Impressions: Grappling with Languages

I don’t know if I qualify to be a Linguist in one way or another, though at this rate, I think I deserve to be one. For starters, just like most people in this country, I grew up in different communities with different languages and dialects outside Rwanda. But being the child I was at the time and a quick learner, I always found myself very comfortable with the languages spoken in that particular community, getting along with a lot of ease; you would think I was a native of the particular community.

Sunday, February 15, 2009

I don’t know if I qualify to be a Linguist in one way or another, though at this rate, I think I deserve to be one. For starters, just like most people in this country, I grew up in different communities with different languages and dialects outside Rwanda.
 
But being the child I was at the time and a quick learner, I always found myself very comfortable with the languages spoken in that particular community, getting along with a lot of ease; you would think I was a native of the particular community.

While my Mum and Dad struggled to grasp Luganda (they would speak Kinyarwa-ganda), the children quickly got consumed into the system and spoke fluent Kiganda with a lot of ease like they were sons and daughters of the Kabaka.

Soon, it was time to relocate to Western Uganda where only Runyankore was spoken and guess what? A few months after settling in, we became complete ‘Sheshes’ (Slang for Banyankore).

On my part, when High school came calling, Kabale was my next destination and this is the part of Kigezi where a dialect known as Rukiga is spoken. So close to Runyankore yet so far away is this language.

It is capable of getting out the Linguist in you or else you lose every other language you knew perfectly before being exposed to this complicated language.

After six years of perfecting Rukiga, University called and Kampala was the next destination. While I thought I knew some good Luganda, my first day in the City after so many years away was nothing but a wake up call to start again and refine what I was now calling Luganda to fit into the modern day Luganda, characterised by slang and borrowed words.

While all this time, I travelled to different destinations within the East African Community. Northern Uganda restricted me to English alone and you could even abuse me without me noticing.

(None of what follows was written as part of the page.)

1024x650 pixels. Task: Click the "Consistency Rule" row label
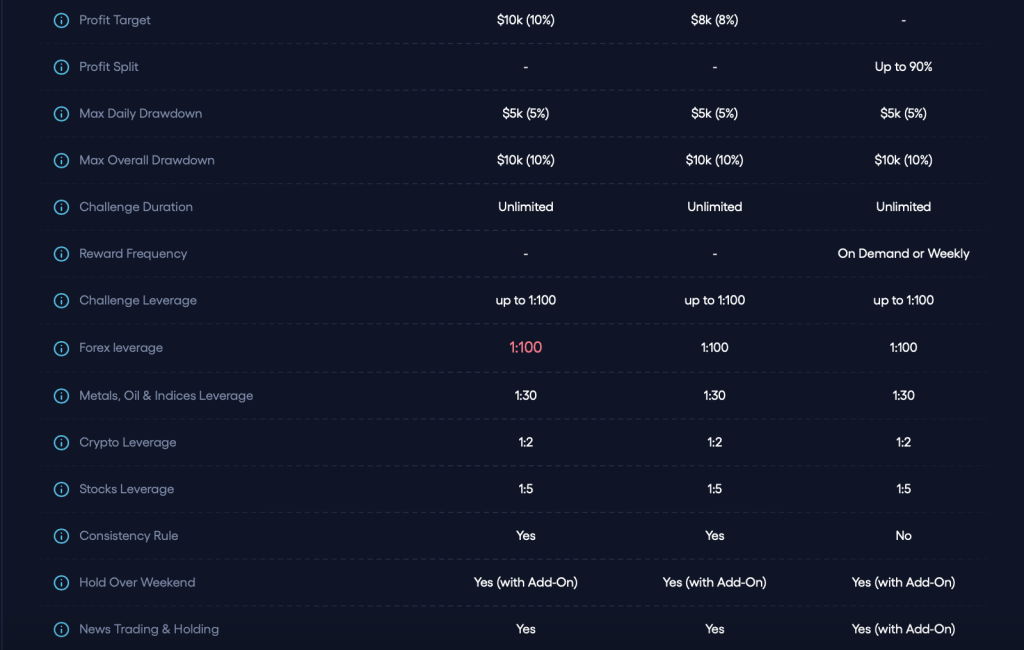coord(129,536)
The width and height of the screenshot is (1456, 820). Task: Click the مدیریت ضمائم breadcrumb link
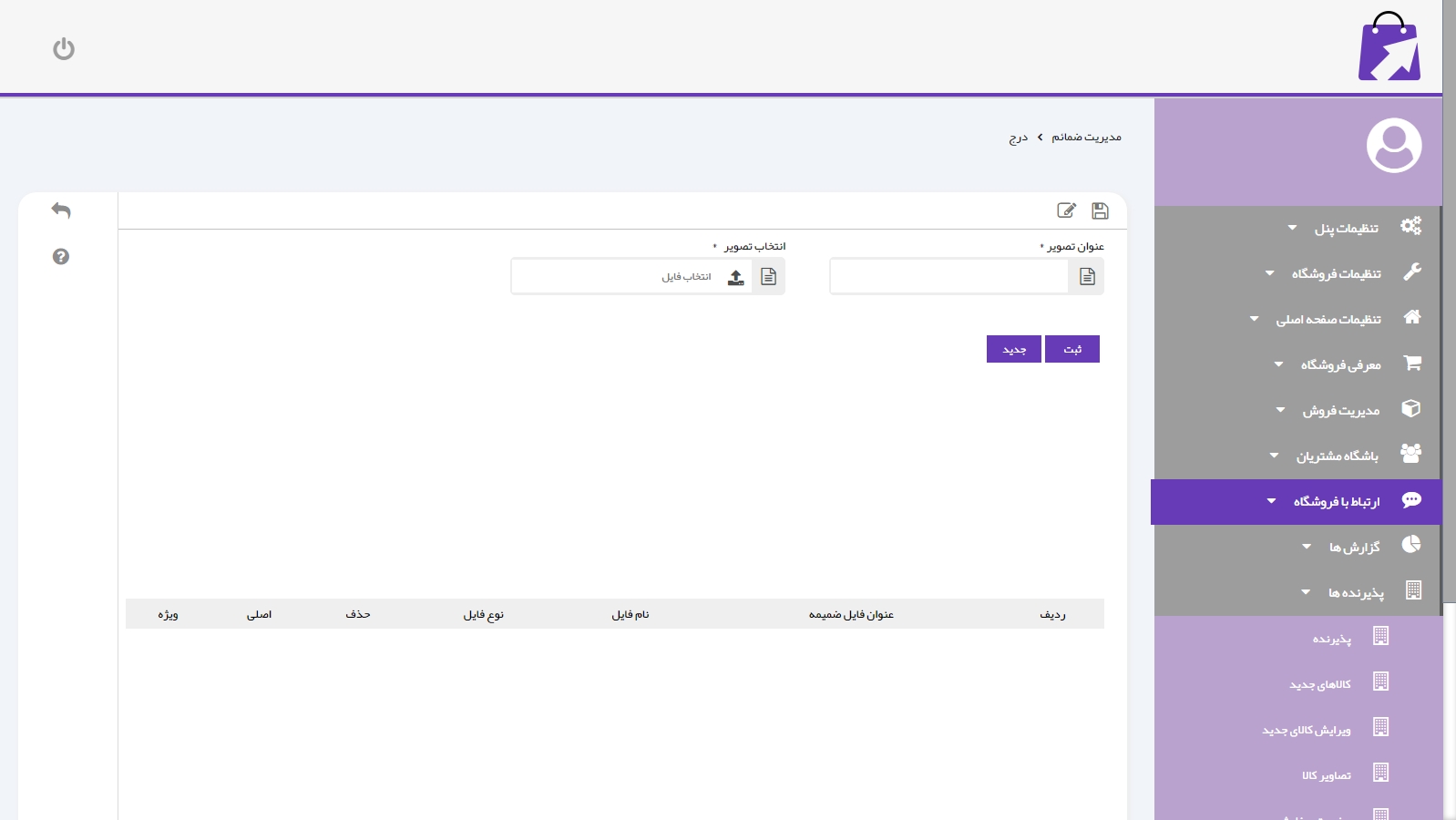pos(1086,138)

My next trip led me to Tanzania and I should never have lied to myself that I knew some reasonable Kiswahili and therefore EAC Compliant. No, these guys have an alternative word for whichever word an average Swahili Speaker knows.

I struggled to eat and drink for I could not even grasp the prices and an attempt to use English fell on deaf ears and if I was lucky I would get the prices in English but twice inflated.

Until recently, that’s when I realised why my Old people could not grasp all these languages at ago. Even after spending sometime in TZ, I could never be able to learn enough of this Conc.Kiswahili.

My adventures have finally led me to Rwanda, where I call Motherland but then again, the fares are in French…but thank God these fellows here don’t inflate during the translation process, even the other day when I made a fool of myself, I went away with it.

Haggling for a Moto ride, the fellow insisted on Turwasa (trois cent), I vehemently objected, offering him "Magana atatu”.

Puzzled, he asked me what the difference was and I shamelessly told him that his was in French while me I was offering Kinyarwanda money. I jumped on the damn thing.